What you have to do
Print the data below exactly, but only the lines from the one containing "Instruction: Toggle the Repeat checkbox" down to the one containing "Open the post", inclusive.

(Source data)

-.-.-

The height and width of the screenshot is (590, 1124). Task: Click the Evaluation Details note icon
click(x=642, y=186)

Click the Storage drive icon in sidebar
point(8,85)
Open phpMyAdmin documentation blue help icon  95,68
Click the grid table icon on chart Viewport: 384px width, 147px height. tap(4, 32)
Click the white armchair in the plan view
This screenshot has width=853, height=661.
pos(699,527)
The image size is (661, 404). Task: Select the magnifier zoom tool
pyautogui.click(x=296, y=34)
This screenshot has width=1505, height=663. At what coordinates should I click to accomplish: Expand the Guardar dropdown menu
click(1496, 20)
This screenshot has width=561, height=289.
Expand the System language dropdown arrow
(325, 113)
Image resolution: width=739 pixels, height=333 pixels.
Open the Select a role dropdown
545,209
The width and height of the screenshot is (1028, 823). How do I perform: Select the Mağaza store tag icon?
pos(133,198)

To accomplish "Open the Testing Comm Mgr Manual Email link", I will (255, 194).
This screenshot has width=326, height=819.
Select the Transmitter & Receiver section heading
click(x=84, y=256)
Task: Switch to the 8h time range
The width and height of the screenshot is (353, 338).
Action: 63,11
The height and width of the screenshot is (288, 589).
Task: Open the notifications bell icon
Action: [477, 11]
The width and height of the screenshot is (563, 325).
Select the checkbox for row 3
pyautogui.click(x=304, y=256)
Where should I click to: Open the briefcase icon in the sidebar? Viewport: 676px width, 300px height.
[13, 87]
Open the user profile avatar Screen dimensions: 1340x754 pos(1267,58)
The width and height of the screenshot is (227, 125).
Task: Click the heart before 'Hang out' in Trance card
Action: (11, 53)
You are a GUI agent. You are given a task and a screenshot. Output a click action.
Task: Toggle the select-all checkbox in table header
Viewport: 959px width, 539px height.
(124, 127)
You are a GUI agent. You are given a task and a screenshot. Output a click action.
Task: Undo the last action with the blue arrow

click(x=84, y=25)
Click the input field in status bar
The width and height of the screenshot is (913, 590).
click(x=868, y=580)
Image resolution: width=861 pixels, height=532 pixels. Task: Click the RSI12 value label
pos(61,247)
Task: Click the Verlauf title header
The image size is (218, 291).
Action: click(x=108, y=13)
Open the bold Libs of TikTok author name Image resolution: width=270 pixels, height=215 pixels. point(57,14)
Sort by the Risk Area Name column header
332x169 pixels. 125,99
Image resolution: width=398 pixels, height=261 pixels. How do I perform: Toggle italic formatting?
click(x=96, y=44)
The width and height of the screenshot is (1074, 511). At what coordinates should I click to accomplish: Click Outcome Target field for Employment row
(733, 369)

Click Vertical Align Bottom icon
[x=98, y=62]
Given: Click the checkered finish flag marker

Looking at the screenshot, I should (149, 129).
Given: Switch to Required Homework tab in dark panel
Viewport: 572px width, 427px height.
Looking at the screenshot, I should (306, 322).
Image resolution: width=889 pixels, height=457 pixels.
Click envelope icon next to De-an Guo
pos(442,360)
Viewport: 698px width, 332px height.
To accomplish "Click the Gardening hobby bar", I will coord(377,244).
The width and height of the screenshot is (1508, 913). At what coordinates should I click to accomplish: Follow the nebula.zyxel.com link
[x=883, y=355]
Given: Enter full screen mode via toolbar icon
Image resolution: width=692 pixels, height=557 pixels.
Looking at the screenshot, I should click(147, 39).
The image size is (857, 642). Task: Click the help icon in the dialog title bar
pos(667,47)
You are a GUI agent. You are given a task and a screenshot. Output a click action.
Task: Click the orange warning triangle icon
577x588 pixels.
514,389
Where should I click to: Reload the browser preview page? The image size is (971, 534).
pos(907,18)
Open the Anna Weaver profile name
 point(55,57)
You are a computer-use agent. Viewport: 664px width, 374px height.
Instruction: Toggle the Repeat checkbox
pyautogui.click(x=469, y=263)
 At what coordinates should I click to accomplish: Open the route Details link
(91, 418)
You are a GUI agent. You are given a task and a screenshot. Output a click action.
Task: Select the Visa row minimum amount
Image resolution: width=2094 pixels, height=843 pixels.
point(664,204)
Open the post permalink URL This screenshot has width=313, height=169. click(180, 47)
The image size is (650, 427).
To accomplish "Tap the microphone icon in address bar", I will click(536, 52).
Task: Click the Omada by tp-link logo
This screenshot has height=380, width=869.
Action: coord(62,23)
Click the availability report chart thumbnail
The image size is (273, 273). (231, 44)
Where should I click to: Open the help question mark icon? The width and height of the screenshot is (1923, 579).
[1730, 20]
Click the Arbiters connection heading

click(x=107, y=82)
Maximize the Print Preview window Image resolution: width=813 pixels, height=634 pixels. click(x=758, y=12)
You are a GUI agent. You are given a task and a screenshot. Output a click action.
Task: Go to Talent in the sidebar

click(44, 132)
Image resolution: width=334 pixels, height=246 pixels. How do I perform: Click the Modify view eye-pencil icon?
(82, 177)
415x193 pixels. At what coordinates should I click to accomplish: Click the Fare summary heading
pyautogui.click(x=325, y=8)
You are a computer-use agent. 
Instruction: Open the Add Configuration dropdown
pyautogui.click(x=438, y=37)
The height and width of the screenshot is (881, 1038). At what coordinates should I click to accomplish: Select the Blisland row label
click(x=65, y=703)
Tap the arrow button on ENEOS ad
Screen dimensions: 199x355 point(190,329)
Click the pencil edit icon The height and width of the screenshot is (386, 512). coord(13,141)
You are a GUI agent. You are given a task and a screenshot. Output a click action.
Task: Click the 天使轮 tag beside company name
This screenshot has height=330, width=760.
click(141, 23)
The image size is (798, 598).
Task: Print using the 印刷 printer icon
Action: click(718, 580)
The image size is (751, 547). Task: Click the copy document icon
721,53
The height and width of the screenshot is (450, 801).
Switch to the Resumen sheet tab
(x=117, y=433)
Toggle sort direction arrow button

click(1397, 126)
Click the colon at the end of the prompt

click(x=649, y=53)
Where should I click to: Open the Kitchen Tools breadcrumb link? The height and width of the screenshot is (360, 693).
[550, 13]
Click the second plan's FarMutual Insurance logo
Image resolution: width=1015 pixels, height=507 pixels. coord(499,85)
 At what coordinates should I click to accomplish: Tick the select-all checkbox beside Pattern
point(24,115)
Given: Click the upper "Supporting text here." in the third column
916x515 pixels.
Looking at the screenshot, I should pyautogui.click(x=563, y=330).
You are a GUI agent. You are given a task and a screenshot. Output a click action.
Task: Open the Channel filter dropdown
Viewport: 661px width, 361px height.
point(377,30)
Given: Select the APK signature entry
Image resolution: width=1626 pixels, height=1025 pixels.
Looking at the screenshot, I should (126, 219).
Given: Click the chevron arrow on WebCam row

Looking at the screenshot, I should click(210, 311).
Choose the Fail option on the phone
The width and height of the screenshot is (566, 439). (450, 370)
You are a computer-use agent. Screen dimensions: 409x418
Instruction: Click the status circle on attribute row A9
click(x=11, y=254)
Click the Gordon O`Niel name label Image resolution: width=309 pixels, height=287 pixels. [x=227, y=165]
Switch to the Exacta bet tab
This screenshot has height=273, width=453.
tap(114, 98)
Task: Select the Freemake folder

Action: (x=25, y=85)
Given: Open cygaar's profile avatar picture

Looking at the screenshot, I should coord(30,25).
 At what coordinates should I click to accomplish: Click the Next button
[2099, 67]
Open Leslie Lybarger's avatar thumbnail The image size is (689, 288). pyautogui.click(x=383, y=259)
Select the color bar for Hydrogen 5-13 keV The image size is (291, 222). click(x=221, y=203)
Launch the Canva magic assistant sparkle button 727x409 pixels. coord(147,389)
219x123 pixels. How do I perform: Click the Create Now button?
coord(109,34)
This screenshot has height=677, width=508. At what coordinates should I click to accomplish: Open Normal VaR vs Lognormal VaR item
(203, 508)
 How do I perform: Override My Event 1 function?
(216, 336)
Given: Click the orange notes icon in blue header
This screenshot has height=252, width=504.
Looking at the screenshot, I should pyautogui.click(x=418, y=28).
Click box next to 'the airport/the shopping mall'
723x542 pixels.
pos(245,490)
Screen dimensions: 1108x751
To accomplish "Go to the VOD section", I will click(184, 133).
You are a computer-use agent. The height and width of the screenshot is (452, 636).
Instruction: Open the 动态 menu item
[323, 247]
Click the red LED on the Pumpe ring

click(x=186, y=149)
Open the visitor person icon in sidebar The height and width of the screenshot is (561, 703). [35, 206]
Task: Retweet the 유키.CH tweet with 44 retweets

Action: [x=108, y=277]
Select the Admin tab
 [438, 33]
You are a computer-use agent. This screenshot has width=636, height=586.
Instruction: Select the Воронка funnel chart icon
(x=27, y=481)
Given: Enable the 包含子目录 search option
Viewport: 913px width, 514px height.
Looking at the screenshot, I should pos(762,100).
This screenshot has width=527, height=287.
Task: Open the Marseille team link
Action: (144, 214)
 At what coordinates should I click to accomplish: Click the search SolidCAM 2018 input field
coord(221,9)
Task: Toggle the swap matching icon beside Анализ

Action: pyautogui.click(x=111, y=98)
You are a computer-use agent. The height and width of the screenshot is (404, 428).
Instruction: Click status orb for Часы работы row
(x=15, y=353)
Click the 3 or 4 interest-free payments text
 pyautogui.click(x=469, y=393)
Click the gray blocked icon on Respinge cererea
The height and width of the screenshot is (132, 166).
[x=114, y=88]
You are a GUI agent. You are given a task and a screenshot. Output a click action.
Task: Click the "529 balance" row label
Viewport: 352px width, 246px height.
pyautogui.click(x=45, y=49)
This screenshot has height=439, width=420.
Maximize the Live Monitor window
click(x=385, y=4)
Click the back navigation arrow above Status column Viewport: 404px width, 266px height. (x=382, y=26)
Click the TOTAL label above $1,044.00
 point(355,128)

-.-.-

Response to this task
Instruction: Toggle the Repeat checkbox
pyautogui.click(x=469, y=263)
 At what coordinates should I click to accomplish: Open the route Details link
(91, 418)
You are a GUI agent. You are given a task and a screenshot. Output a click action.
Task: Select the Visa row minimum amount
Image resolution: width=2094 pixels, height=843 pixels.
point(664,204)
Open the post permalink URL This screenshot has width=313, height=169. click(180, 47)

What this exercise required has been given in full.